東急

TOP INTERVIEW

東急株式会社 取締役社長 髙橋 和夫

挑戦を続ける。持続的な成長のために。

節目の2019年を経て、新たな始まりへ

2019年9月2日、当社は「東急株式会社」へと商号を変更しました。そして10月1日、会社分割によって生まれた「東急電鉄株式会社」が鉄道事業を開始しました。
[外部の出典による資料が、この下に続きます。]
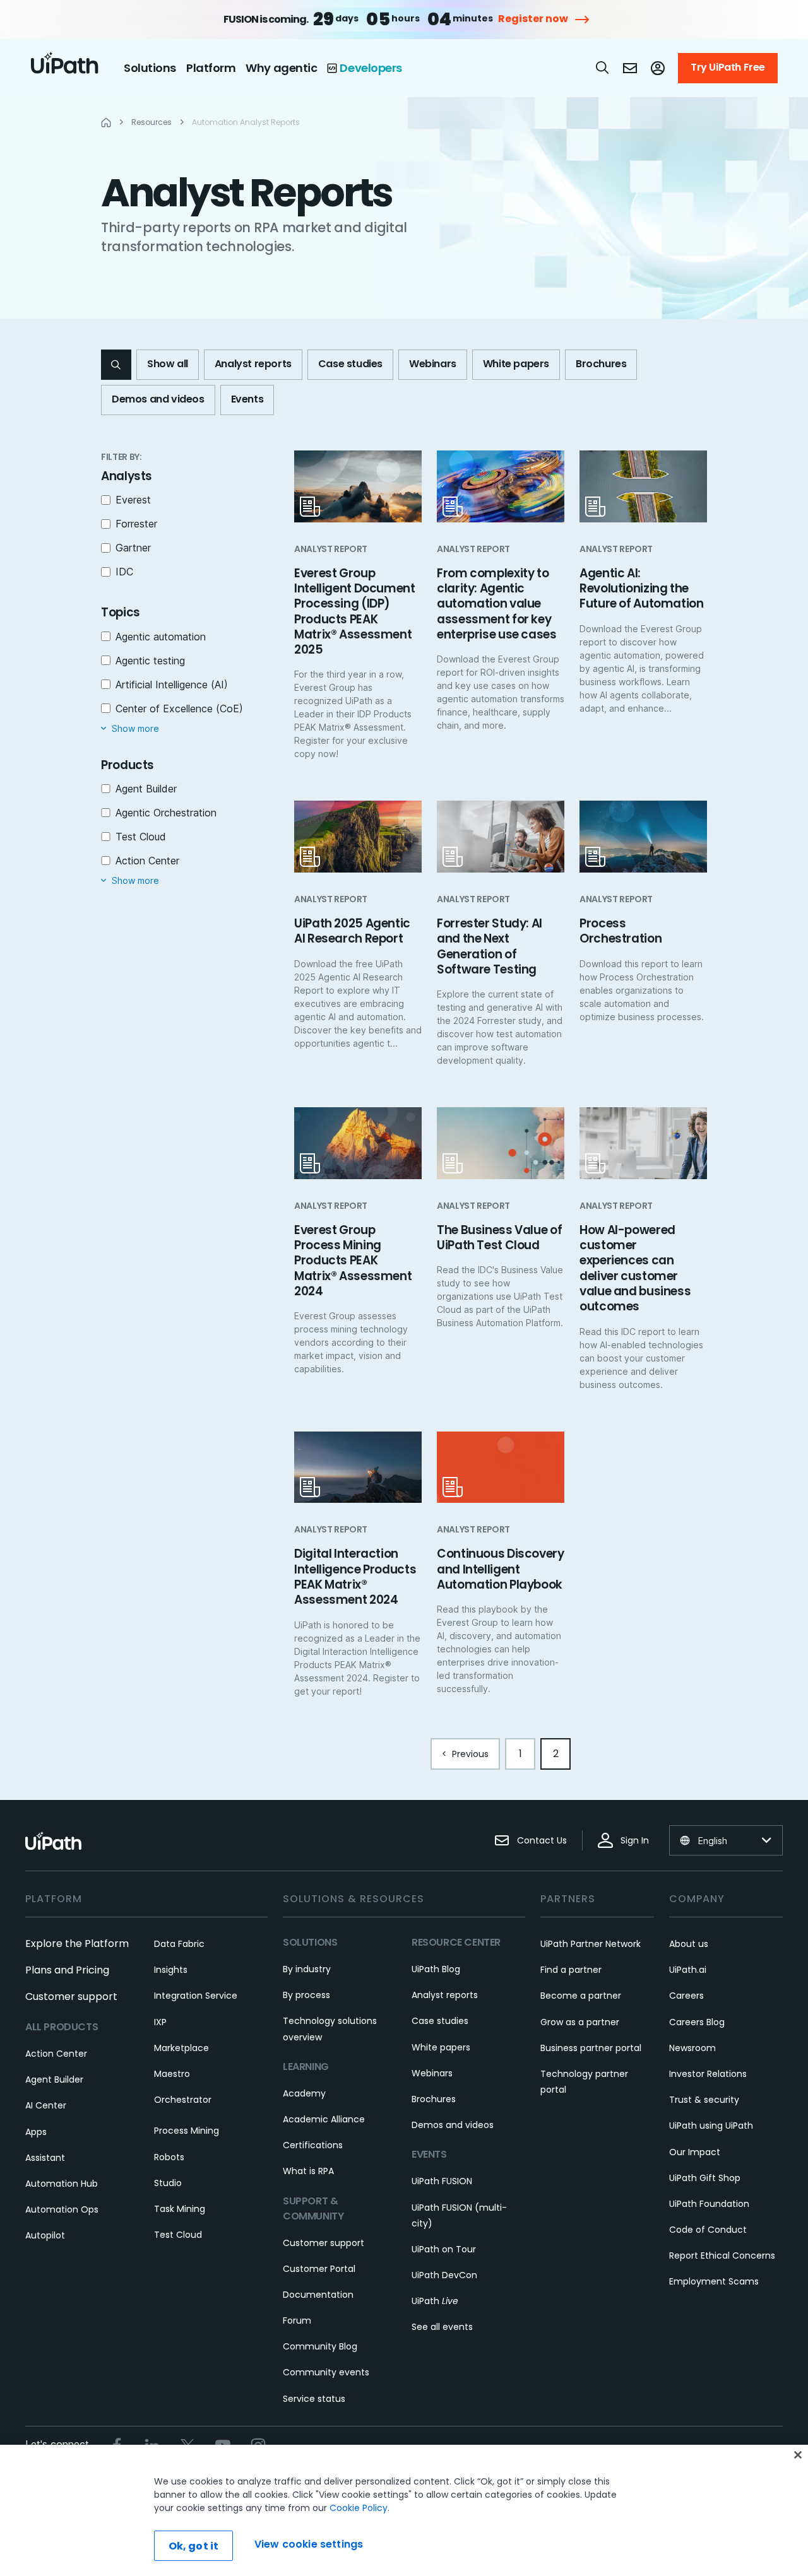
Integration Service (195, 1995)
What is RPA (308, 2171)
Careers (686, 1995)
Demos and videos (453, 2125)
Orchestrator (182, 2099)
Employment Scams (714, 2281)
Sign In (635, 1840)
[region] (404, 2510)
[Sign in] (657, 68)
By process (306, 1995)
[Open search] (603, 67)
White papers (441, 2047)
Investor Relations (708, 2073)
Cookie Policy (359, 2508)
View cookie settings (308, 2544)
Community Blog (320, 2346)
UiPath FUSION (442, 2181)
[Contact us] (630, 68)
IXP (160, 2022)
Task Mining (179, 2209)
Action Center (56, 2053)
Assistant (45, 2157)
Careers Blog (697, 2022)
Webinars (432, 2073)
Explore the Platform (77, 1943)
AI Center (45, 2105)
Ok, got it (194, 2546)
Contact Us (542, 1840)
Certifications (313, 2145)
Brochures (434, 2099)
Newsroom (692, 2048)
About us (688, 1944)
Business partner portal (590, 2048)
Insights (170, 1969)
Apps (36, 2132)
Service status (314, 2398)
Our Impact (694, 2152)
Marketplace (181, 2048)
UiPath (435, 2301)
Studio (168, 2183)
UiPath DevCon (444, 2275)
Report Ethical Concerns (722, 2255)
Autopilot (45, 2235)
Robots (169, 2157)
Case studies (440, 2020)
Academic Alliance (324, 2119)
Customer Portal (319, 2268)
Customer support (71, 1996)
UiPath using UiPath (711, 2125)
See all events (442, 2326)
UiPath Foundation (709, 2203)
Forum (297, 2320)
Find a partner (571, 1969)
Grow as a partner (579, 2022)
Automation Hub (61, 2183)
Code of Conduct (708, 2229)
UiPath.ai (687, 1969)
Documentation (318, 2294)
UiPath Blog (436, 1969)
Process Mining (186, 2130)
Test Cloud (178, 2234)
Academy (304, 2093)
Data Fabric (179, 1944)
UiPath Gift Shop (704, 2178)
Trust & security (704, 2099)
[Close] (798, 2455)
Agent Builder (54, 2079)
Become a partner (580, 1995)
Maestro (172, 2073)
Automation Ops (61, 2209)
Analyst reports (445, 1995)
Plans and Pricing (67, 1970)
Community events (326, 2372)
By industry (307, 1969)
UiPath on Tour (444, 2249)
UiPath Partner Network (590, 1944)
これらは、グループ経営全体の高度化、スピードアップを図るという狙いがあります。当社には多数の事業があり、さらなる事業範囲の拡大を図りながら成長をしておりますが、それぞれ事業環境はまったく異なります。そのような中、今般は専門人材の多い鉄道事業を分社化し、事業のいっそうの成長を促すこととしました。経営体制を最適化することで、多様・高度化するお客様のニーズなど、各事業を取り巻く環境の変化に対して、スピード感を持って対応し、新たな付加価値を創造していきます。

すべての事業は、街づくりへ通じる。

皆さんの思う「街づくり」とは何でしょうか。

当社を志望する方の多くは、この「街づくり」に魅力を感じられているようです。だからこそ強調しておきたいのは、当社にとっては都市開発事業だけが街づくりではないということ。たとえば、強靭な交通インフラをつくることも、生活サービスを通じて暮らしを支えることも、すべては街づくりにつながっています。当社は創業以来、一貫して事業を通じた社会課題の解決に取り組み、時代の変化に適合しながら国や都市・地域の発展とともに成長してきました。全ての事業に、当社が100年かけて培ってきた街づくりのノウハウが蓄積されています。そんな視点からぜひ、事業のひとつひとつを見つめ直してもらうと、これまでは気づけなかった魅力に気づけるかもしれませんし、思いがけない成長の可能性が眠っているかもしれません。

例えば、私が指揮を執った仙台空港の民営化がそれです。東急線沿線とはかけ離れたエリアですが、空港運営は私鉄のビジネスモデルに近い部分もあることから、提供できるノウハウがあるはずだとチャレンジに踏み切りました。あれもこれもとむやみに手を伸ばしはしませんが、強みを活かせるビジネスであれば、海外や地方への進出は今後もありえる選択肢です。

世界が憧れる街づくりを、新しい力とともに。

ここ数年の当社は、“Make the Sustainable Growth” と題した中期3か年経営計画(2018年度-2020年度)のもと、順調に事業を推移させてきました。一方で事業を取り巻く環境は、グローバル化・デジタル化の加速による劇的な構造転換や、気候変動リスクの顕在化など、過去に類を見ないほど大きく変化しています。たとえ盤石と思われたビジネスモデルでも、短期間のうちに崩壊するかもしれない。そんな時代だからこそ、「東急が描く未来」と「向かうべき方向」を明確に示したい。そこで策定したのが「長期経営構想 ~未来に向けた美しい生活環境の創造~」です。沿線内外の特性や成長可能性に応じた「エリア戦略」と、交通インフラ・都市開発・生活創造などの「事業戦略」を組み合わせることで、社会課題の解決と事業成長の両立を目指していきます。
さらに目線を遠く、2050年の未来をも描き始めました。そのひとつの象徴が、社長直轄の「フューチャー・デザイン・ラボ」です。まさに未来を考えるための部署ですが、その主役は社員の一人ひとりです。当社の歴史は、ずっと挑戦の連続でした。挑戦がなければ、持続的な成長を望むこともできません。だからこそ「社内起業家育成制度」を始めとした、若手からベテランまで、すべての社員の挑戦心に火をつけるような環境を整えています。

当社は、2050年の目指す姿として、「世界が憧れる街づくり」を掲げています。そして、幅広い事業領域を有する当社にしか提供できない社会価値があると確信しています。私たちの、新たな挑戦の100年を牽引する新しい力との出会いを、楽しみにしています。

経歴:1980年、新卒入社。自動車部に配属され、バス事業の分社化プロジェクトなどを手がける。1991年、東急バスの設立とともに同社に出向。2010年に帰任し、翌年取締役に就任。経営企画室長として仙台空港の民営化事業を指揮したのち、2018年、取締役社長に就任。